Context: This isn't a problem for Docker Executors
In a docker executor, the job workspace is mounted and always appears of the form /builds/<group>/<project/ inside the container where the job executes. This means all jobs in the pipeline will always have the same absolute path and therefore the .venv created in one job (and collected as an artifact) will work when downloaded to all downstream job workspaces within the container.
Workarounds
In order to ensure each job is using a virtual environment built for the arbitrary workspace GitLab CI provides, our team has no choice but to build the <repo>/.venv directory before every job that runs in lieu of collecting that area as an artifact to be shared with downstream jobs. This vastly increases testing time and network bandwidth on a per-pipeline basis. Our only other option would be to collapse all jobs into a single job which tests everything. For us the former is the less-bad option.
Similar issues
I have searched open GitLab issues and only found one related/similar issue:
Discussion: Is a solution for the shell executor even possible?

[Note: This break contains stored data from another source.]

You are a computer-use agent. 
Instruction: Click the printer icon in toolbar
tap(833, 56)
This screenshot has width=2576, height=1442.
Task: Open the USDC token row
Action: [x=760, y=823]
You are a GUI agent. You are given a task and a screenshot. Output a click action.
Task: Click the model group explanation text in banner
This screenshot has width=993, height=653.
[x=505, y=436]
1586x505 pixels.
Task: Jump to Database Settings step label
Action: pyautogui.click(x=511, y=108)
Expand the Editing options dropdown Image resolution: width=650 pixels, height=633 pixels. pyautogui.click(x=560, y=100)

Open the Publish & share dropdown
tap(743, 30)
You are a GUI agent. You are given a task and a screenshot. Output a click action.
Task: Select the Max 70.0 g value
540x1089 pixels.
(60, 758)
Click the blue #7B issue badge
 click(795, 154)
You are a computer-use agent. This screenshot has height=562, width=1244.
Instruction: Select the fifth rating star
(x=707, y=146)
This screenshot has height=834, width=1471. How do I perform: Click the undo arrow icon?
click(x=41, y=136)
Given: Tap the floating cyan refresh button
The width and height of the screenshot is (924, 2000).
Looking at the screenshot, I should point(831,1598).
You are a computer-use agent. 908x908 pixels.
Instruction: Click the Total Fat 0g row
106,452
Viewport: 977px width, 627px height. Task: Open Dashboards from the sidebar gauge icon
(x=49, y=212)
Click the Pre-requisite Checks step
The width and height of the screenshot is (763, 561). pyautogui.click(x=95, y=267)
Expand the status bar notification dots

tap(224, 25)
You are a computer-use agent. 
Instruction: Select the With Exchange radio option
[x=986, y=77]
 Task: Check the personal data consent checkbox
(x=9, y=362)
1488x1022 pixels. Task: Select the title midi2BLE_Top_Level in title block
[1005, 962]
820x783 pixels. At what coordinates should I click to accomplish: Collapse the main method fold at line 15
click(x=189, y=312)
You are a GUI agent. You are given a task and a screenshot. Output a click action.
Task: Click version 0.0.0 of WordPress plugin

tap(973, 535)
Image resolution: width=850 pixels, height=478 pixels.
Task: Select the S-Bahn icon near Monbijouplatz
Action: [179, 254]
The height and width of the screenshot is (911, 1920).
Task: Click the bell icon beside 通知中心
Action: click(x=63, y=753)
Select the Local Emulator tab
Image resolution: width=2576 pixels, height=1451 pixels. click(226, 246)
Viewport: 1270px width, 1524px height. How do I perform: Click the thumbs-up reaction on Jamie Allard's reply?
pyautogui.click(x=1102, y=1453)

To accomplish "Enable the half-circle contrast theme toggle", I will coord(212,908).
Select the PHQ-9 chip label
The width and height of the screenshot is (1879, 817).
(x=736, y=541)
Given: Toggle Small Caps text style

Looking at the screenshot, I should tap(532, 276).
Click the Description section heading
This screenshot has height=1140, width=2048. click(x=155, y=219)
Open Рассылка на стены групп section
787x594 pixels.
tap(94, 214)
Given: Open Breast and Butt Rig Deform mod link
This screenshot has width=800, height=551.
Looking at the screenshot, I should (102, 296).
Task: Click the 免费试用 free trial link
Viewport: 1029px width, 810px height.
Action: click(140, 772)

From what I understand about this issue, this isn't a "bug", it's a fundamental disagreement between GitLab CI's workspace-agnostic design (using the shell executor) and software tools which embed/require a hardcoded path within their process. I suspect this error would manifest similarly for groups building an executable with gcc with an absolute -rpath and then collecting the resultant executable as an artifact for downstream jobs.
If the best forward path is "just use the Docker executor", I think that's reasonable -- but I'd ask that the documentation on shell executors be updated to specifically describe this issue so that others can understand this limitation of the shell executor and avoid it entirely.